Nils Günther: Der Gemeine Orchesterdirigent (Satire)

Der Gemeine Orchesterdirigent

Nils Gün­ther

Geschätzte Zuhö­re­rin­nen und Zuhörer!

In unse­rer musik­zoo­lo­gi­schen Vor­trags­reihe “Die Unter­welt der Musik” wol­len wir uns heute einer beson­ders ver­brei­te­ten, aber auch sehr inter­es­san­ten und in wei­ten Tei­len noch uner­forsch­ten Spe­zies zuwen­den: dem Gemei­nen Orchesterdirigenten.
Zunächst soll­ten wir den Gegen­stand unse­rer Betrach­tun­gen ein­mal defi­nie­ren, denn obwohl den Gemei­nen Orches­ter­di­ri­gen­ten jeder kennt, ja wahr­schein­lich viele von Ihnen sel­ber den einen oder ande­ren davon im Plat­ten­re­gal ste­hen hat, stel­len wir uns mal ganz dumm und fra­gen: Was ist ein Dirigent?

Dirigent Richard Wagner erstürmt den Himmel (Zeitgenössische Karikatur)
Diri­gent Richard Wag­ner erstürmt den Him­mel (Zeit­ge­nös­si­sche Karikatur)

Hierzu muss man in der His­to­rie recht weit zurück­ge­hen, eigent­lich in die graue Vor­zeit, an jenen Punkt, wo einer aus der Herde das Maul beson­ders weit auf­riss und sich dadurch zum Leit­ham­mel machte.

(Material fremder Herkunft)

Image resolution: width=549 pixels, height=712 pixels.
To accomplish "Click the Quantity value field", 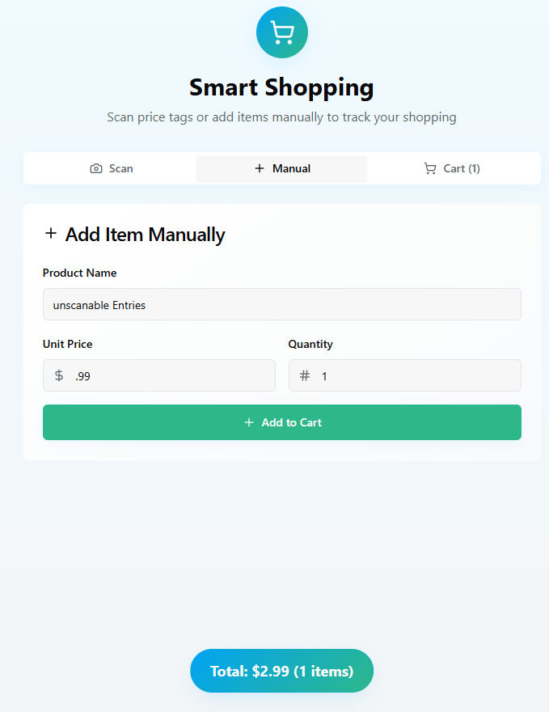I will tap(412, 375).
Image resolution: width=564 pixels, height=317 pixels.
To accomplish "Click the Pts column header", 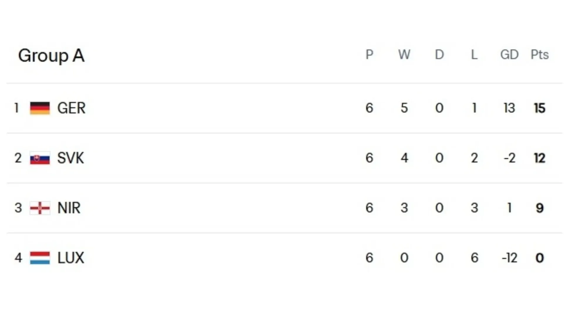I will click(x=540, y=55).
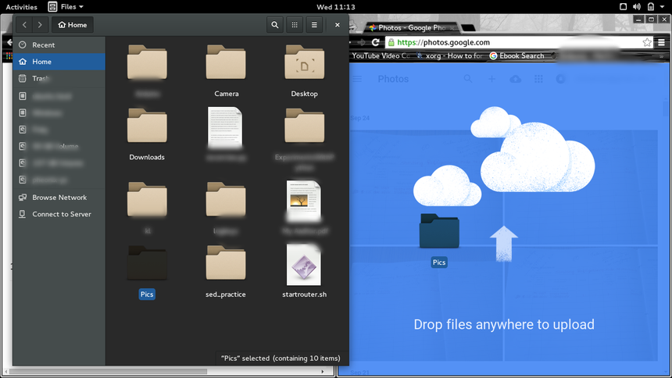Click the search icon in Files header
672x378 pixels.
point(275,25)
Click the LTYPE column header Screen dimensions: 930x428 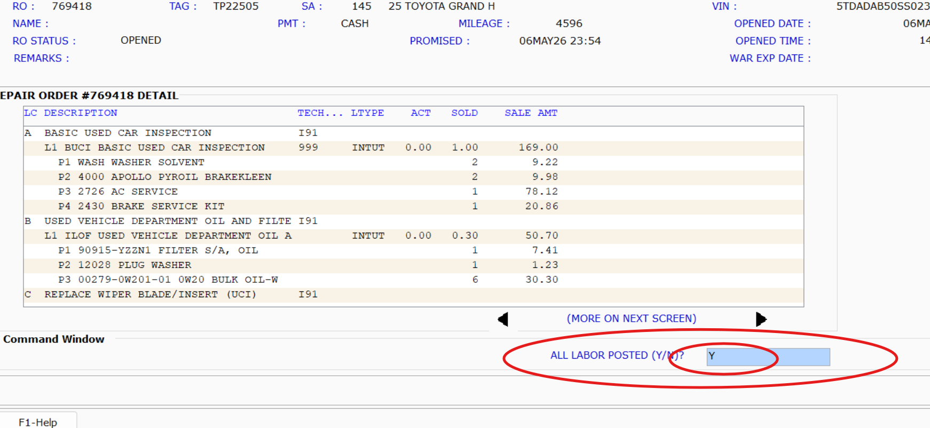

Dass dafür das Mau­lauf­reis­sen aller­dings nicht lange reichte, kann man sich vor­stel­len; Argu­mente allein hat­ten noch sel­ten ewig Bestand. Daher war es nütz­lich, sich durch­aus phy­si­scher Gewalt zu bedie­nen, etwa indem man einen gros­sen Knüp­pel nahm und alles, was auf­müp­fig war ein­fach niederschlug.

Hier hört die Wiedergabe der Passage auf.